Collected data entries
- - -

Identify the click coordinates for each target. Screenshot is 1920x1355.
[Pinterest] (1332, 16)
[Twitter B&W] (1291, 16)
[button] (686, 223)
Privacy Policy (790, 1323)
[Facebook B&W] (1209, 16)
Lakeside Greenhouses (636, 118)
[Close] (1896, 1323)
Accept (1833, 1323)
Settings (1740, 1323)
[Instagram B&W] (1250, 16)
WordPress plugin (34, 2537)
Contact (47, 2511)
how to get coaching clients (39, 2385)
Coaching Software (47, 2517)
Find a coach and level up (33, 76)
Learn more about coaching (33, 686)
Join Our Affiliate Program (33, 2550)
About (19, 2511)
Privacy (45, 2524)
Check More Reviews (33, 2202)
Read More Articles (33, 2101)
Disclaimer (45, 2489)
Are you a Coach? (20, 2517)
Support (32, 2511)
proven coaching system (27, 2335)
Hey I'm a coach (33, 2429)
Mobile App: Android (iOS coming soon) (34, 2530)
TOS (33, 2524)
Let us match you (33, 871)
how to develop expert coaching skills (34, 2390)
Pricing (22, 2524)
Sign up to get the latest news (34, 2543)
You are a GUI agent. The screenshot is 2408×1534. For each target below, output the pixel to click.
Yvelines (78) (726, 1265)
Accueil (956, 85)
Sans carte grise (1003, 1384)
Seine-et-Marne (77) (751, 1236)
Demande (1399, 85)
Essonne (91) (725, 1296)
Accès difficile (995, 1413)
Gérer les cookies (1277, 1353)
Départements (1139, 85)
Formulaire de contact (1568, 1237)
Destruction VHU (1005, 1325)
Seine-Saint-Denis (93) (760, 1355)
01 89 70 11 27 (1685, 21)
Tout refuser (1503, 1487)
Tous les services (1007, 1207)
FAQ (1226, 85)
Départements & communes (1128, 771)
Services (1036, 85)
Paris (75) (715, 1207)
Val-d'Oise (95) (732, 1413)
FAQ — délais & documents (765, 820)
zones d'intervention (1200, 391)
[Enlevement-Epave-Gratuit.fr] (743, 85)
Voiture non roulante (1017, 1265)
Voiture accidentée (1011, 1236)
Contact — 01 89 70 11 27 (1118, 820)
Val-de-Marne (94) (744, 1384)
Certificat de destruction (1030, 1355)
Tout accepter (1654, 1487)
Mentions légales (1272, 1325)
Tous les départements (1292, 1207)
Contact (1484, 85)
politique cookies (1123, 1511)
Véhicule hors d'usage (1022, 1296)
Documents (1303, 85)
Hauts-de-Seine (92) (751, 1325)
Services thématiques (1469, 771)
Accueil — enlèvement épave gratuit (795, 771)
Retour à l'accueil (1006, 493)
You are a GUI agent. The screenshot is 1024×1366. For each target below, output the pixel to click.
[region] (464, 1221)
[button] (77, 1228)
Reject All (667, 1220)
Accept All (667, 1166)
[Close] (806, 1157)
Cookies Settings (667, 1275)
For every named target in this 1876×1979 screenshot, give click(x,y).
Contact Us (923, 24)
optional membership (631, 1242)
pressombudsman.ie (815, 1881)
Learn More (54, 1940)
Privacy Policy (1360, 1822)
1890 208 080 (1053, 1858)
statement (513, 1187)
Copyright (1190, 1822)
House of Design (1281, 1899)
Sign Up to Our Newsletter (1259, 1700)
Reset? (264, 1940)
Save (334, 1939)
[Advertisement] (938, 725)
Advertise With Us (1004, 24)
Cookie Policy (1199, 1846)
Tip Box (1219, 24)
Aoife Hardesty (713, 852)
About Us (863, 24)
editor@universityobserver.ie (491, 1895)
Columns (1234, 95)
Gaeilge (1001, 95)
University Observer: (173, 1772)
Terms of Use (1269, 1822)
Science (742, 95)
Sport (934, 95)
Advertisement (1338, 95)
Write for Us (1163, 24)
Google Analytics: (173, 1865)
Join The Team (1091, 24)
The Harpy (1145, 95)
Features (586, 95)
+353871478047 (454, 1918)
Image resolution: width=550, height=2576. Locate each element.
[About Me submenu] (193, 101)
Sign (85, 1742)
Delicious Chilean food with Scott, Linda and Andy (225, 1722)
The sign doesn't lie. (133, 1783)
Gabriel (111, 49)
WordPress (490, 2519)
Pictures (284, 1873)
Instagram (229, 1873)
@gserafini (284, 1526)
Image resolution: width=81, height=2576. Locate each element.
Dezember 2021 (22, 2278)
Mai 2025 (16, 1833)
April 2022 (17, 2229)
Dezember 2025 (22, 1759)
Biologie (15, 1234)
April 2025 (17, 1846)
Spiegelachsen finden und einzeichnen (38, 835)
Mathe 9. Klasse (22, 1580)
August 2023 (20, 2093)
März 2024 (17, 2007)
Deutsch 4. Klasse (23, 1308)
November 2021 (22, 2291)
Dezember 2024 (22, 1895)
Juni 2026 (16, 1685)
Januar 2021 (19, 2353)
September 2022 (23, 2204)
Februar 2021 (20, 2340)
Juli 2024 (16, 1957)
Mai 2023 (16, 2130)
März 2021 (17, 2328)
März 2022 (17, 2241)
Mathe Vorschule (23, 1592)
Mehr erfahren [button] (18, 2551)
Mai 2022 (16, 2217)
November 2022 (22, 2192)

- - -

▶ **Activity**
This calls for an exact transcription of every entry above.

▶ **Output below**
Identify the click coordinates for each target. Screenshot is 1920x1355.
[Pinterest] (1332, 16)
[Twitter B&W] (1291, 16)
[button] (686, 223)
Privacy Policy (790, 1323)
[Facebook B&W] (1209, 16)
Lakeside Greenhouses (636, 118)
[Close] (1896, 1323)
Accept (1833, 1323)
Settings (1740, 1323)
[Instagram B&W] (1250, 16)
WordPress plugin (34, 2537)
Contact (47, 2511)
how to get coaching clients (39, 2385)
Coaching Software (47, 2517)
Find a coach and level up (33, 76)
Learn more about coaching (33, 686)
Join Our Affiliate Program (33, 2550)
About (19, 2511)
Privacy (45, 2524)
Check More Reviews (33, 2202)
Read More Articles (33, 2101)
Disclaimer (45, 2489)
Are you a Coach? (20, 2517)
Support (32, 2511)
proven coaching system (27, 2335)
Hey I'm a coach (33, 2429)
Mobile App: Android (iOS coming soon) (34, 2530)
TOS (33, 2524)
Let us match you (33, 871)
how to develop expert coaching skills (34, 2390)
Pricing (22, 2524)
Sign up to get the latest news (34, 2543)
You are a GUI agent. The screenshot is 2408×1534. For each target below, output the pixel to click.
Yvelines (78) (726, 1265)
Accueil (956, 85)
Sans carte grise (1003, 1384)
Seine-et-Marne (77) (751, 1236)
Demande (1399, 85)
Essonne (91) (725, 1296)
Accès difficile (995, 1413)
Gérer les cookies (1277, 1353)
Départements (1139, 85)
Formulaire de contact (1568, 1237)
Destruction VHU (1005, 1325)
Seine-Saint-Denis (93) (760, 1355)
01 89 70 11 27 (1685, 21)
Tout refuser (1503, 1487)
Tous les services (1007, 1207)
FAQ (1226, 85)
Départements & communes (1128, 771)
Services (1036, 85)
Paris (75) (715, 1207)
Val-d'Oise (95) (732, 1413)
FAQ — délais & documents (765, 820)
zones d'intervention (1200, 391)
[Enlevement-Epave-Gratuit.fr] (743, 85)
Voiture non roulante (1017, 1265)
Voiture accidentée (1011, 1236)
Contact — 01 89 70 11 27 (1118, 820)
Val-de-Marne (94) (744, 1384)
Certificat de destruction (1030, 1355)
Tout accepter (1654, 1487)
Mentions légales (1272, 1325)
Tous les départements (1292, 1207)
Contact (1484, 85)
politique cookies (1123, 1511)
Véhicule hors d'usage (1022, 1296)
Documents (1303, 85)
Hauts-de-Seine (92) (751, 1325)
Services thématiques (1469, 771)
Accueil — enlèvement épave gratuit (795, 771)
Retour à l'accueil (1006, 493)
You are a GUI agent. The screenshot is 1024×1366. For each target below, output the pixel to click.
[region] (464, 1221)
[button] (77, 1228)
Reject All (667, 1220)
Accept All (667, 1166)
[Close] (806, 1157)
Cookies Settings (667, 1275)
For every named target in this 1876×1979 screenshot, give click(x,y).
Contact Us (923, 24)
optional membership (631, 1242)
pressombudsman.ie (815, 1881)
Learn More (54, 1940)
Privacy Policy (1360, 1822)
1890 208 080 (1053, 1858)
statement (513, 1187)
Copyright (1190, 1822)
House of Design (1281, 1899)
Sign Up to Our Newsletter (1259, 1700)
Reset? (264, 1940)
Save (334, 1939)
[Advertisement] (938, 725)
Advertise With Us (1004, 24)
Cookie Policy (1199, 1846)
Tip Box (1219, 24)
Aoife Hardesty (713, 852)
About Us (863, 24)
editor@universityobserver.ie (491, 1895)
Columns (1234, 95)
Gaeilge (1001, 95)
University Observer: (173, 1772)
Terms of Use (1269, 1822)
Science (742, 95)
Sport (934, 95)
Advertisement (1338, 95)
Write for Us (1163, 24)
Google Analytics: (173, 1865)
Join The Team (1091, 24)
The Harpy (1145, 95)
Features (586, 95)
+353871478047 (454, 1918)
Image resolution: width=550, height=2576. Locate each element.
[About Me submenu] (193, 101)
Sign (85, 1742)
Delicious Chilean food with Scott, Linda and Andy (225, 1722)
The sign doesn't lie. (133, 1783)
Gabriel (111, 49)
WordPress (490, 2519)
Pictures (284, 1873)
Instagram (229, 1873)
@gserafini (284, 1526)
Image resolution: width=81, height=2576. Locate each element.
Dezember 2021 (22, 2278)
Mai 2025 (16, 1833)
April 2022 (17, 2229)
Dezember 2025 (22, 1759)
Biologie (15, 1234)
April 2025 (17, 1846)
Spiegelachsen finden und einzeichnen (38, 835)
Mathe 9. Klasse (22, 1580)
August 2023 (20, 2093)
März 2024 (17, 2007)
Deutsch 4. Klasse (23, 1308)
November 2021 (22, 2291)
Dezember 2024 (22, 1895)
Juni 2026 (16, 1685)
Januar 2021 (19, 2353)
September 2022 (23, 2204)
Februar 2021 (20, 2340)
Juli 2024 (16, 1957)
Mai 2023 (16, 2130)
März 2021 (17, 2328)
März 2022 (17, 2241)
Mathe Vorschule (23, 1592)
Mehr erfahren [button] (18, 2551)
Mai 2022 (16, 2217)
November 2022 (22, 2192)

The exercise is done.